# AIM OF THE EXERCISE
Restate all of the entries exactly, dropping any pictures they hold.

[Records from a dataset]
>>>
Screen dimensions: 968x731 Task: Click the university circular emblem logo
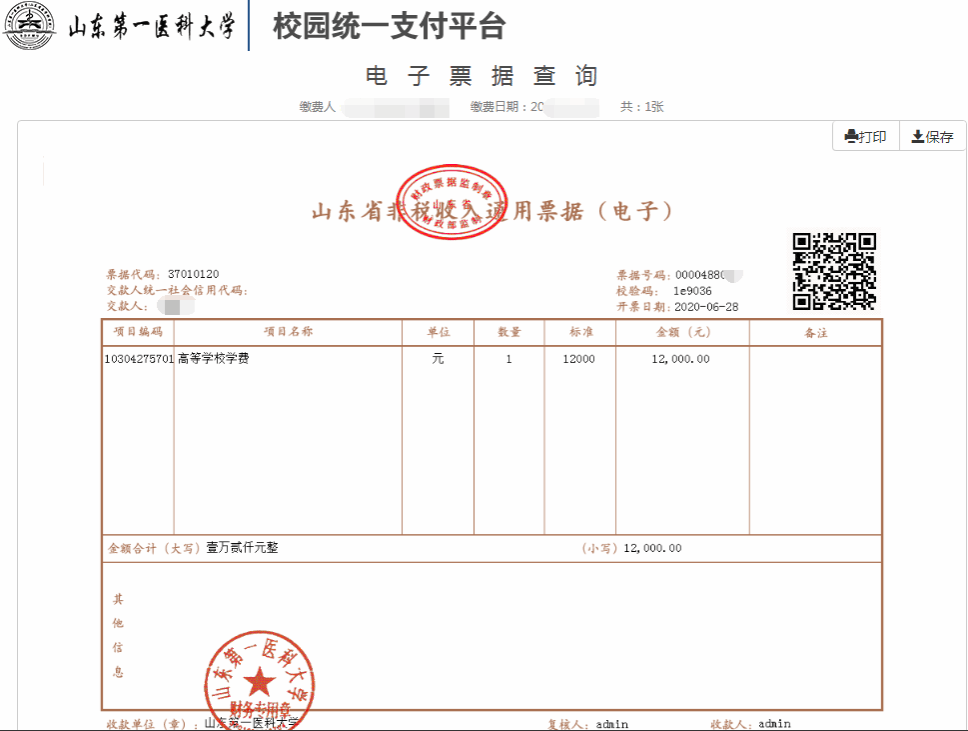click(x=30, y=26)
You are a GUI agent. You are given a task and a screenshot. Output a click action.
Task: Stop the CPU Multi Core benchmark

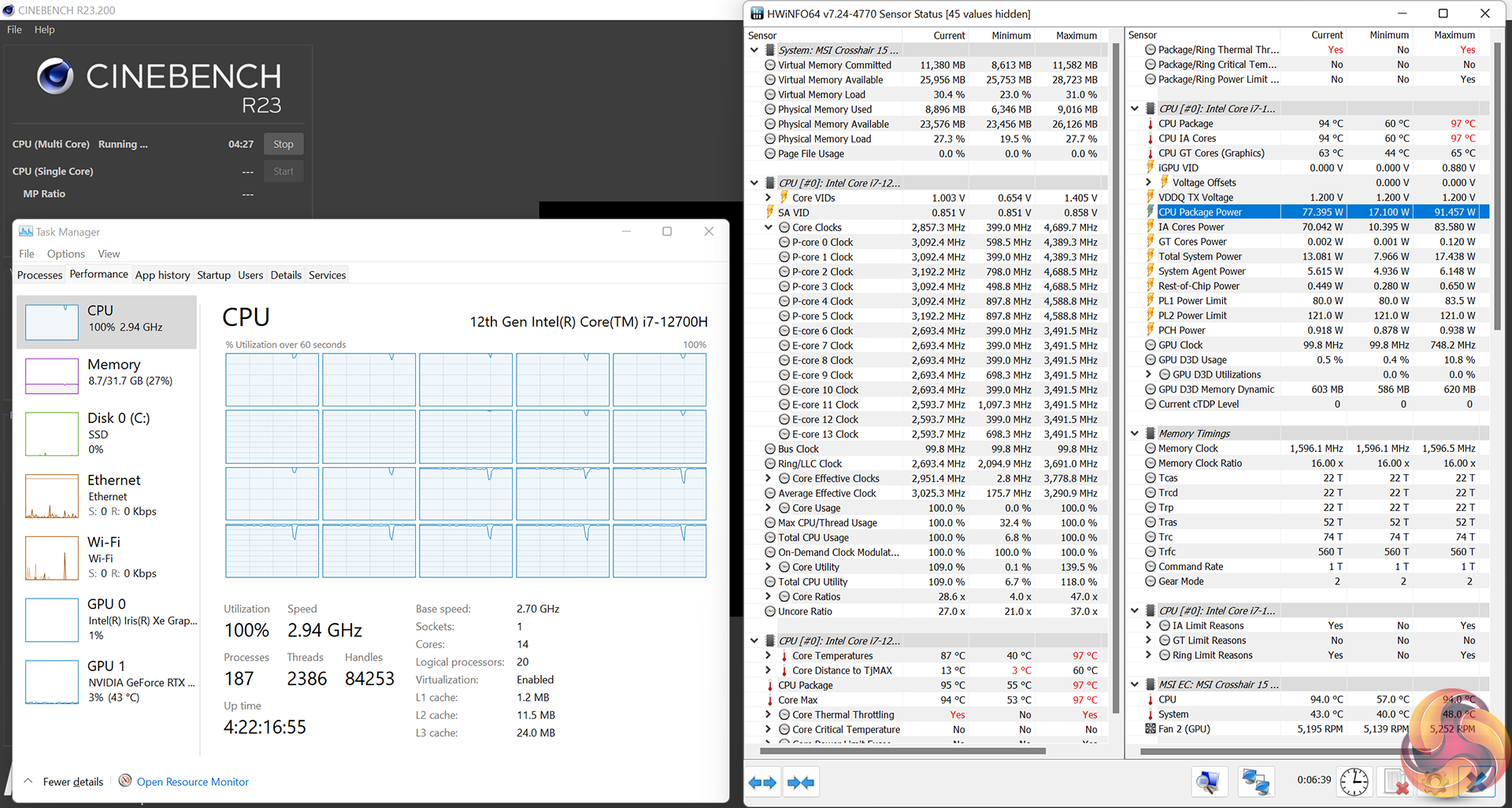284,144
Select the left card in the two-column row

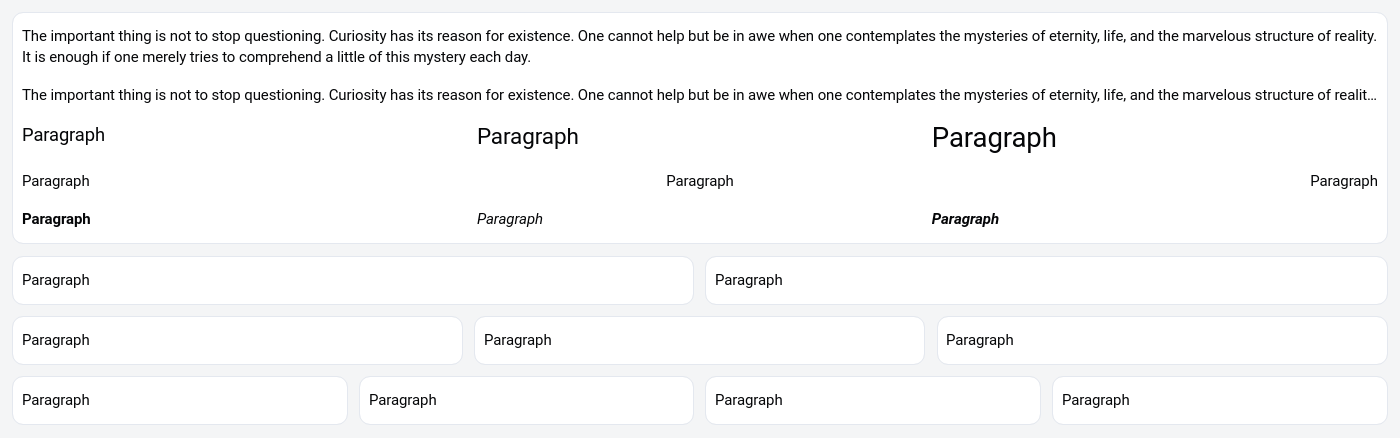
<<<
# OUTPUT OF THE EXERCISE
Screen dimensions: 968x731 Task: Click the university circular emblem logo
click(x=30, y=26)
You are a GUI agent. You are given a task and a screenshot. Output a click action.
Task: Stop the CPU Multi Core benchmark

284,144
Select the left card in the two-column row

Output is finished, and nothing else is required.